Даже тех где я нынче живу.
– Как вы тут жили? – спросил я мать. – Деньги у тебя ещё есть?
– Да мы их, почитай, не трогали. Забыл, чай, что я на слободке первая швея? Хожу по людям, да и Суил без дела не сидит. Так и бьёмся.
– Прости, матушка!
– Да бог с тобой! Мне работа не в тягость, думы горше. Не было в нашем роду, чтоб ночной дорожкой ходил. От людей стыдно, Равл!
– А ты не стыдись. Я ничего плохого не делаю. Только и того, что хочу, чтобы людям получше жилось.
– Бог нам долю присудил, Равл. Всякому своя доля дадена, грех её менять. Да ведь вам‑то, молодым, все без толку! Покуда жизнь не вразумит, страх не слушаете. Ох, Равл, сколько мне той жизни оставалось! Хоть малость бы в покое пожить, на внучат порадоваться!
– Потерпи, матушка, все тебе будет.
И я спросил у Суил:
– А ты, птичка? Ты меня подождёшь? Не прогонишь, когда я смогу к тебе прийти?
Она сидела, потупившись, а тут нежно и доверчиво поглядела в глаза и сказала просто:
– Полно, Тилар! Сам знаешь, что не прогоню. И ждать буду, сколько велишь.
И потом в моем подземелье, в самые чёрные мои часы, только и было у меня утешения, что эти слова и этот взгляд, и то, как доверчиво легла в мою руку Суил.
А светлых часов с тех пор у меня уже не было. Мрак был вокруг – не просто привычная темень моей тюрьмы, а чёрная ночь, придавившая Квайр. Никто не мог мне помочь, оставалось лишь стиснуть зубы и работать почти без надежды. Потому, что теперь это было моё дело, и больше некому было делать его.
Тисулар рвался к власти, и мясорубка сыскного приказа работала без устали день и ночь.
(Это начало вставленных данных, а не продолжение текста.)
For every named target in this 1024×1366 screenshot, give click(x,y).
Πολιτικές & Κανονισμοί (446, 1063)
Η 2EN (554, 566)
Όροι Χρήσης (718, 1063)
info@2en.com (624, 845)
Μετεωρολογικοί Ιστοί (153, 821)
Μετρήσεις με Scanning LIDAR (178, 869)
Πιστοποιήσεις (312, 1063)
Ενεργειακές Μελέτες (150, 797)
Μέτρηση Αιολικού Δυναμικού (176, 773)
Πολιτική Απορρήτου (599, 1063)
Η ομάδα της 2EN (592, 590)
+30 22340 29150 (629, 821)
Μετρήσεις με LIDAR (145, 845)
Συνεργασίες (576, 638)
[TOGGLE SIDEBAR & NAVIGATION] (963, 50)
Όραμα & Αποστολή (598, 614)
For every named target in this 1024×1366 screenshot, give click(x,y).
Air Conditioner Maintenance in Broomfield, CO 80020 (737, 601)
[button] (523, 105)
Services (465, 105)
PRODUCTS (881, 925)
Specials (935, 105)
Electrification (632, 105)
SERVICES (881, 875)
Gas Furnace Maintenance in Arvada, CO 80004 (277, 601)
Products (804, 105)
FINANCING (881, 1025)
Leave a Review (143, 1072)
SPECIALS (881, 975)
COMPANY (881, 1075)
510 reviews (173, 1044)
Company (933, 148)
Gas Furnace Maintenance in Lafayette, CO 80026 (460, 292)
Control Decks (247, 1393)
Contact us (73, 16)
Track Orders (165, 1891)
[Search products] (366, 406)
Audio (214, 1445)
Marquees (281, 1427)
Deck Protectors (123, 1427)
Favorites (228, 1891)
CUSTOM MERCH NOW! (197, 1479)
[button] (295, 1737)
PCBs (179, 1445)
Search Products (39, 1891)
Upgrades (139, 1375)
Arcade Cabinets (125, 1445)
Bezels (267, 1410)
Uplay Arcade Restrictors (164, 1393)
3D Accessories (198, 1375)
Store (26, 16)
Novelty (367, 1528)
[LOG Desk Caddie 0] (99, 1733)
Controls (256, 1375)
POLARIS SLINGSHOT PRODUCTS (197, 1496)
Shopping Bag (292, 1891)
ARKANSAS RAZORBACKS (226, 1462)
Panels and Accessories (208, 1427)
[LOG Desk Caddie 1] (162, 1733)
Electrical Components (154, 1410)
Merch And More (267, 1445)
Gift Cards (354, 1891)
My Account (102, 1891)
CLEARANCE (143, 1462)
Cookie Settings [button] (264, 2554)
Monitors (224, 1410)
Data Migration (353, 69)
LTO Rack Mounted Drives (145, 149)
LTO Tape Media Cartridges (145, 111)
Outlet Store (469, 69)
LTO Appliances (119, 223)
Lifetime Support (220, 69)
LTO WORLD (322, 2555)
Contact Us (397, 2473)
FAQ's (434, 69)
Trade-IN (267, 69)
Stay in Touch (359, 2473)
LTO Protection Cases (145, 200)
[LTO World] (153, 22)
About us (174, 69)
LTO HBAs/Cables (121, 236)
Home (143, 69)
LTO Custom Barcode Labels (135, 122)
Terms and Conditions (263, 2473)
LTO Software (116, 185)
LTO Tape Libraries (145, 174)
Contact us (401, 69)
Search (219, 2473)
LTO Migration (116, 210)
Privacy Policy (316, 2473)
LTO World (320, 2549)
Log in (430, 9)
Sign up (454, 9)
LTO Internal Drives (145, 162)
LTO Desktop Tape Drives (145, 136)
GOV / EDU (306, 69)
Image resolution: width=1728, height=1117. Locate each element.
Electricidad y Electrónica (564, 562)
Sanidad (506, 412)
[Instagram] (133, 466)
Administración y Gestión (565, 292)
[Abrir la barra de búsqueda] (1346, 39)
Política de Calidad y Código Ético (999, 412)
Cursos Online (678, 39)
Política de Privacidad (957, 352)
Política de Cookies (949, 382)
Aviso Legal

Сотни людей исчезали в её пасти. Те, кто любил родину и не любил кеватцев, те, кто сетовал на непосильные налоги, те, кто чем‑то не угодил Тисулару или кому‑то из его холуёв, те, кого оклеветали враги, те, кто просто попался в неё. Одни исчезали в застенках бесследно, другие на миг возникали на плахе, чтобы опять – уже навек – кануть в небытие. Шпионы, доносчики, соглядатаи наполнили город словно чумные крысы, ловили каждое слово, высматривали вынюхивали, клеветали, и все новые жертвы – лучшие люди Квайра! – навек уходили во тьму.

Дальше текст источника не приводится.